Filter the listing so that only lines with the word "label" remain.

* ENTRIES SUPPLIED *
--
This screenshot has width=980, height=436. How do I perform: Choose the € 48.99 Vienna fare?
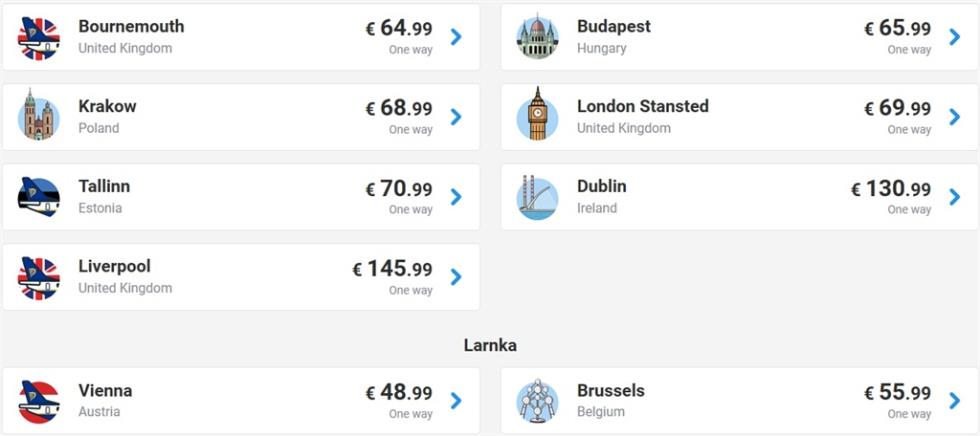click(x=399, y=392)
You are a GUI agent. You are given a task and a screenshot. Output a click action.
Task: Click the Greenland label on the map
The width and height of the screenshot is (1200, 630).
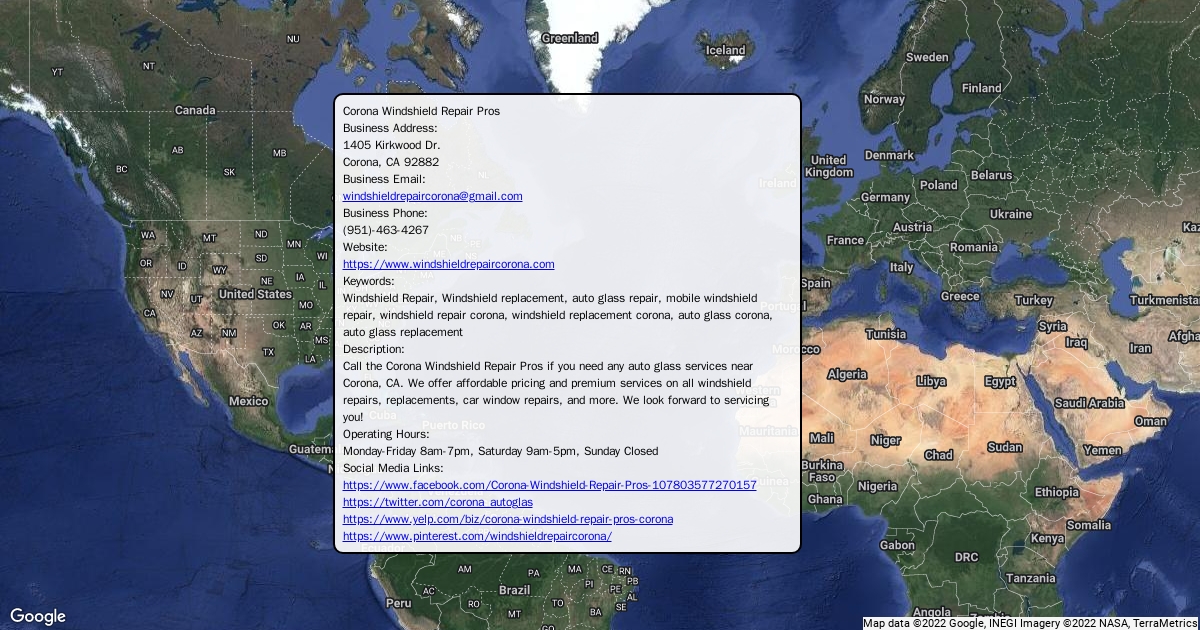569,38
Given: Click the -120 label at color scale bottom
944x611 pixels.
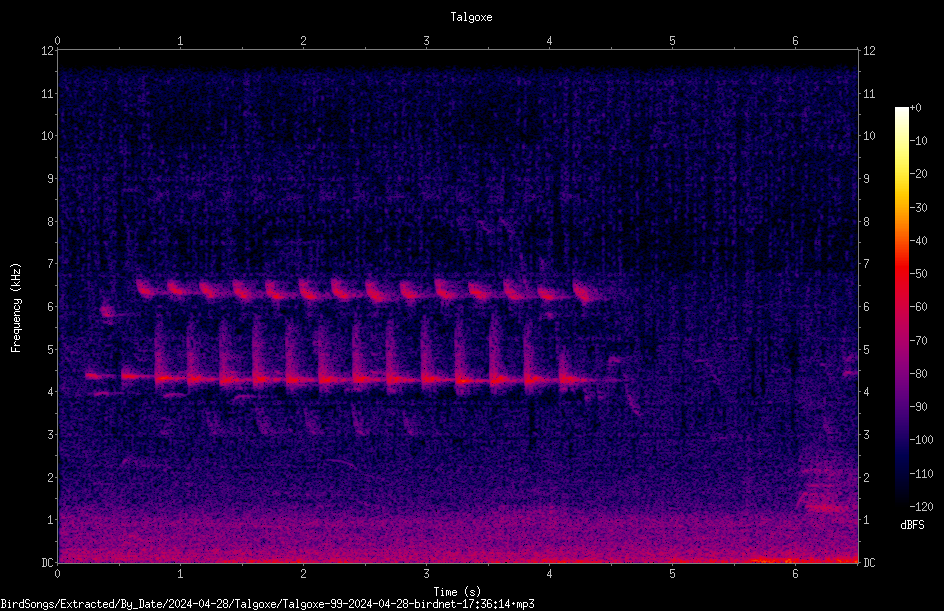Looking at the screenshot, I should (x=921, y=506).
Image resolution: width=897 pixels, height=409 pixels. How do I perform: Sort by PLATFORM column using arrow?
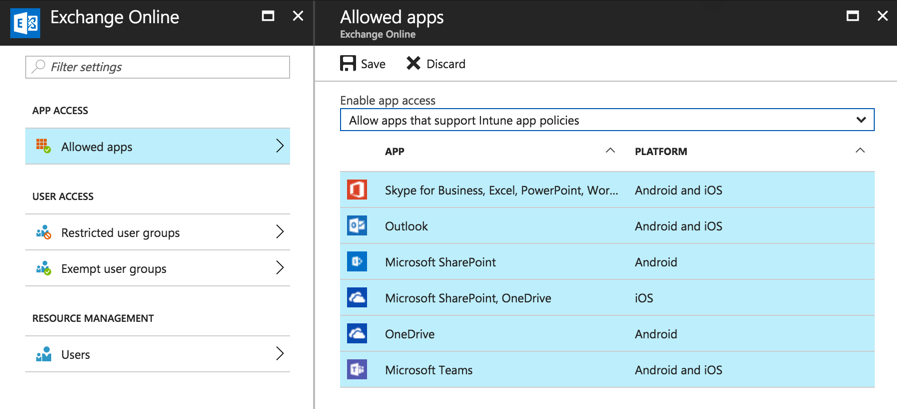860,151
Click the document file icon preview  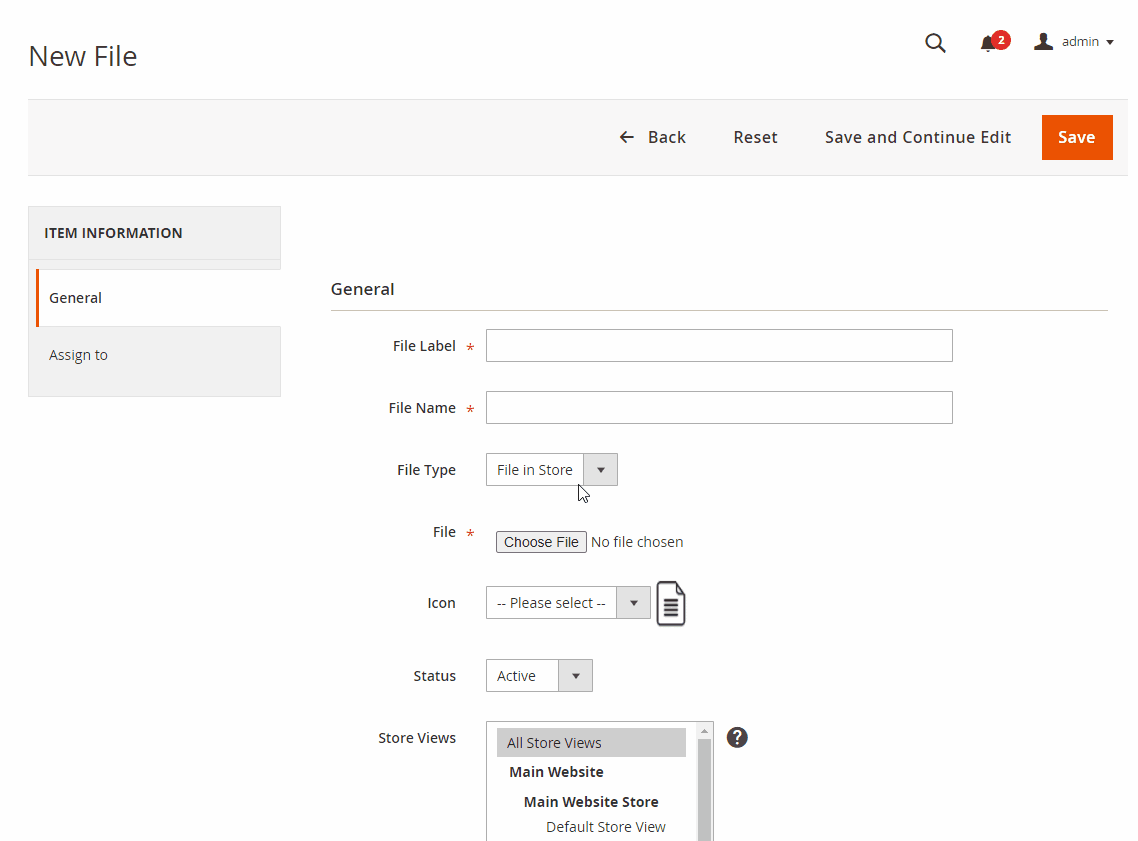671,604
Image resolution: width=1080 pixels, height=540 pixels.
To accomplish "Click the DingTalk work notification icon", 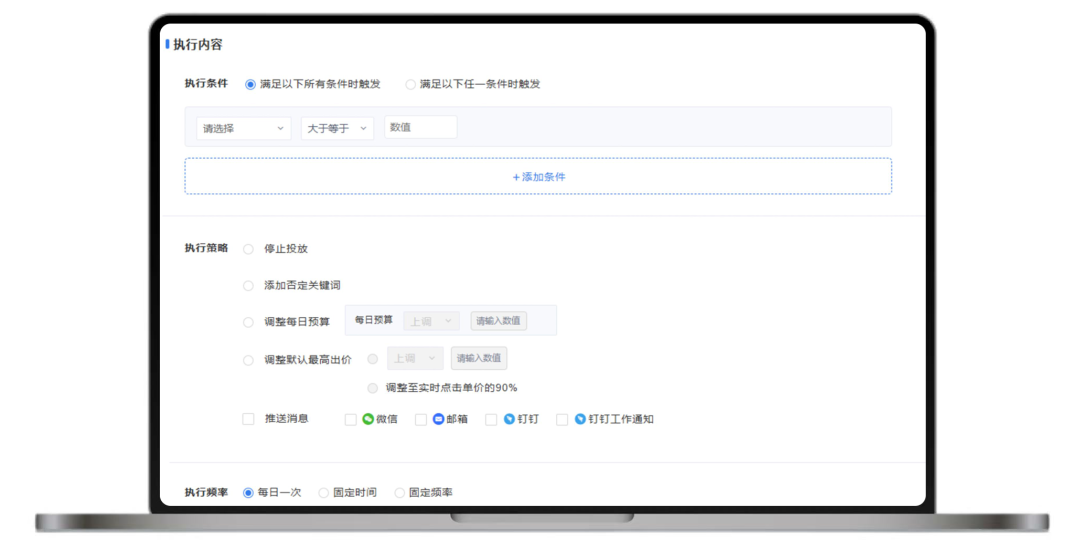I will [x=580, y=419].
--
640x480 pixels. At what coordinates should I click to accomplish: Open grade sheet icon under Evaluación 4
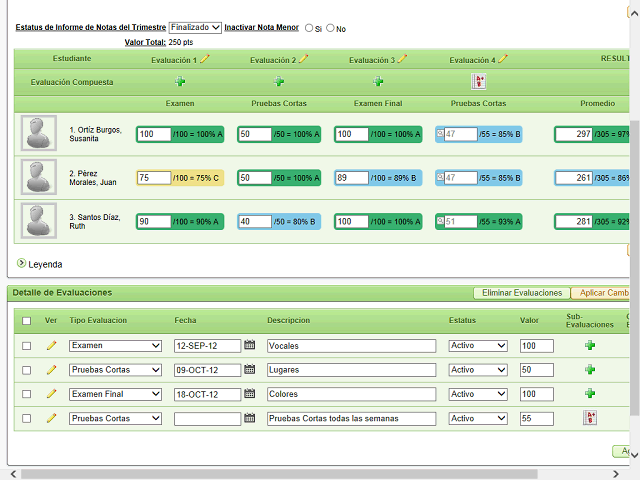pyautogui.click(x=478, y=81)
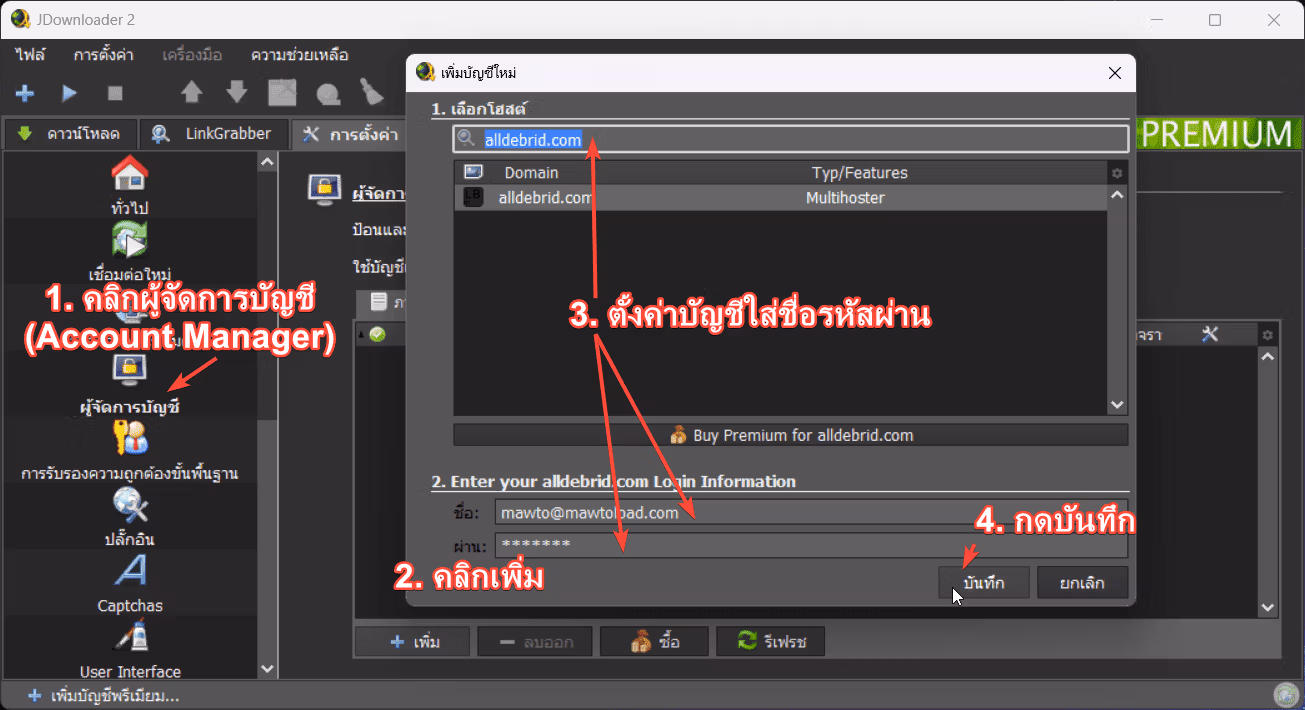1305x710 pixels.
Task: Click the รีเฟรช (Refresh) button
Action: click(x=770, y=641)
--
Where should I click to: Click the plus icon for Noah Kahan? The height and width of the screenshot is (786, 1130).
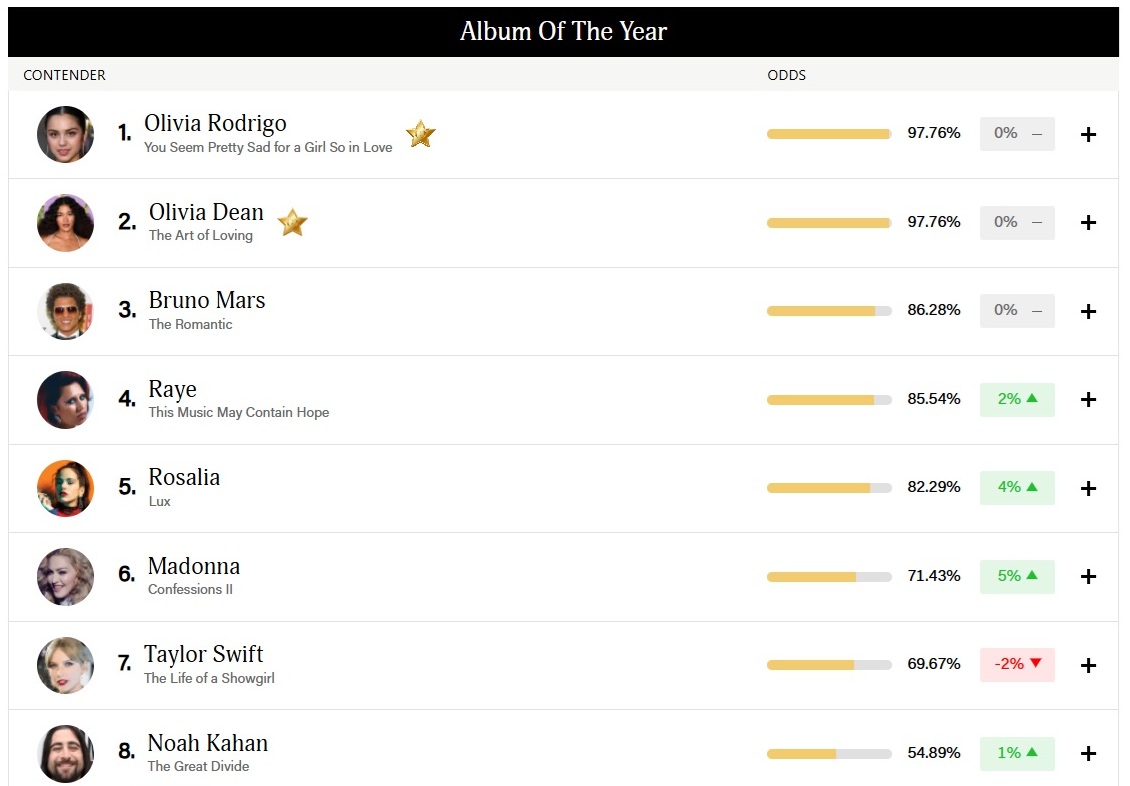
--
* REPLY TO THE TASK *
Task: Click the Greenland label on the map
Given: Click the -120 label at color scale bottom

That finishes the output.